As Alana noted earlier, back in September 2010, former President Bill Clinton – in making what at the time seemed like an effective case for Democrats – said this:
And [Republicans] say [Democrats] had 21 months, put us back in. The Democrats are saying something like this: Look, we found a big hole that we did not dig, and we didn’t get out of it in 21 months, but at least we quit digging. So, so, so, don’t go back in reverse. Give us two more years. If it doesn’t work you have another election in just two years, you can vote us all out then. But for goodness sakes, we quit digging don’t bring back the shovel brigade.
Here’s the thing, though: that “other election” isn’t just two years away any more. It’s now less than five months away. And I for one believe the standard set out by Bill Clinton is an entirely reasonable one. We’ve given the president 21 additional months to turn things around. And guess what? It’s still not working.

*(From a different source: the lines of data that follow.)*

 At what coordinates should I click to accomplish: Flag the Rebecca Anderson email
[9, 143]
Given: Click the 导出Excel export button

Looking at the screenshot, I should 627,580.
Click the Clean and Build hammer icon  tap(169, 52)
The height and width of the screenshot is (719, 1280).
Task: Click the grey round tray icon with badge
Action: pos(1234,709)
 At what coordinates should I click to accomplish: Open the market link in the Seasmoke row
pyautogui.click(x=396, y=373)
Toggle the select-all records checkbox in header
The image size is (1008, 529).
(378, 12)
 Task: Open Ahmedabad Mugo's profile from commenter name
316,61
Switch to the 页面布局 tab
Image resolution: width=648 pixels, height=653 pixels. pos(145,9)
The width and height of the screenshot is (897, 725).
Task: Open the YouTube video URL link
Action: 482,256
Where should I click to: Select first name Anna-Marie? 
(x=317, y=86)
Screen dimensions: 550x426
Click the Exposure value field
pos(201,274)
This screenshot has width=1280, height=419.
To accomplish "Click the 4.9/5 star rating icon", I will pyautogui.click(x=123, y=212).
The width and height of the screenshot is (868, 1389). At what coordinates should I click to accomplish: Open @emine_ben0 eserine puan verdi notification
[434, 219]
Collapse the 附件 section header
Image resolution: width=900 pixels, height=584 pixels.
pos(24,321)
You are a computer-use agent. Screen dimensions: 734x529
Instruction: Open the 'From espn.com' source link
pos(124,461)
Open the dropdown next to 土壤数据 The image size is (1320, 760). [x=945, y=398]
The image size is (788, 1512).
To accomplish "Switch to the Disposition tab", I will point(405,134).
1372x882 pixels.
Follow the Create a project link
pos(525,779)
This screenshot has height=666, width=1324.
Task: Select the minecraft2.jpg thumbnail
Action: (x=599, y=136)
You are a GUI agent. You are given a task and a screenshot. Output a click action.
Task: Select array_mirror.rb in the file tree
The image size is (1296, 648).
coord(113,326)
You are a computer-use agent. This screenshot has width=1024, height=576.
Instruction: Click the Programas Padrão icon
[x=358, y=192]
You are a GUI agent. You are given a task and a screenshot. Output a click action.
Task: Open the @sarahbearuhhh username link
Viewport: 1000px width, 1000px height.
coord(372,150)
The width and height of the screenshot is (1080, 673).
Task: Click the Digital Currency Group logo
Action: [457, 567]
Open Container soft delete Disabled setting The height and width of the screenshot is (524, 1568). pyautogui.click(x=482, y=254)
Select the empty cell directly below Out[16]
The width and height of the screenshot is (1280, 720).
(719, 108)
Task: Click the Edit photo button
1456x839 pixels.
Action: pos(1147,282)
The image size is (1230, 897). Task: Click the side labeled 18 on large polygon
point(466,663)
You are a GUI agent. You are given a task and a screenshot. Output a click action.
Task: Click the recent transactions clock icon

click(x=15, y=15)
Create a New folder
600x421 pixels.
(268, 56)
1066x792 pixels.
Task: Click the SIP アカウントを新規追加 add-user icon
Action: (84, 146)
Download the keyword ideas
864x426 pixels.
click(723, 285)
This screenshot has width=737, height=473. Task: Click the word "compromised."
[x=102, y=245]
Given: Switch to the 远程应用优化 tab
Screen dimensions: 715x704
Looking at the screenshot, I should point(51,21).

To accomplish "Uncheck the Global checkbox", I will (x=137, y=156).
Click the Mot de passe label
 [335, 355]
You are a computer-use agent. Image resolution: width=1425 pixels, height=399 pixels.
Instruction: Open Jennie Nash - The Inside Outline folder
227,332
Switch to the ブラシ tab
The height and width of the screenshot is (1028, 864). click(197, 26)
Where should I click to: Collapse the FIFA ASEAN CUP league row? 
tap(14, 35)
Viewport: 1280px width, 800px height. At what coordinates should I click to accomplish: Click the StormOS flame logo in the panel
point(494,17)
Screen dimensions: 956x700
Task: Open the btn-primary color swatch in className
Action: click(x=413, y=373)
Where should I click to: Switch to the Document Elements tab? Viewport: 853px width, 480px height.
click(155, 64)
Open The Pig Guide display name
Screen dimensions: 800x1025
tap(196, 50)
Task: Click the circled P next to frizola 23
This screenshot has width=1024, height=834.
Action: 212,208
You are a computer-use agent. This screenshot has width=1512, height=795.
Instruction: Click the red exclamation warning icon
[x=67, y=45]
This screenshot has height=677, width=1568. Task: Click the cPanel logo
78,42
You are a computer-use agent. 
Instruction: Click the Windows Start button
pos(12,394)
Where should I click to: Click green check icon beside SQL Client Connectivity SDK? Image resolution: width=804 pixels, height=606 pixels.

This year’s first quarter growth rate was downgraded to 1.9 percent. The most recent jobs report was dismal (in May we gained less than 70,000 new jobs, while the jobs reports in March and April were revised downward). Long-term unemployment increased from 5.1 million to 5.4 million. The average work week fell to 34.4 hours. And new orders for factory goods fell in April for the third time in four months as demand slipped for everything from cars and machinery to computers, indicating alarming weakness in a sector that has carried the economic recovery, such as it is.
If we pull back the lens a bit, we find that Americans have experienced 40 consecutive months of unemployment above 8 percent, the longest such stretch since the Great Depression. (If the work force participation rate today was what it was when Obama was sworn in, the unemployment rate would be right around 11 percent.) That Obama is overseeing the weakest recovery on record. That he’s on track to have the worst jobs record of any president in the modern era. That the standard of living for Americans has fallen more dramatically during his presidency than during any since the government began recording it five decades ago. That home values are nearly 35 percent lower than they were five years ago. That we’re seeing a record number of home foreclosures. That a record number of Americans are now living in poverty. That a record 46.4 million Americans are receiving food stamps. And that under Obama’s watch, health care premiums have gone up significantly.
Based on the counsel of America’s 42nd president, then, we should – in the name of accountability and under the banner of meritocracy – vote Barack Obama and members of his party out of office. That, at least, is the indisputable logic of the Democratic party’s most politically successful president since FDR.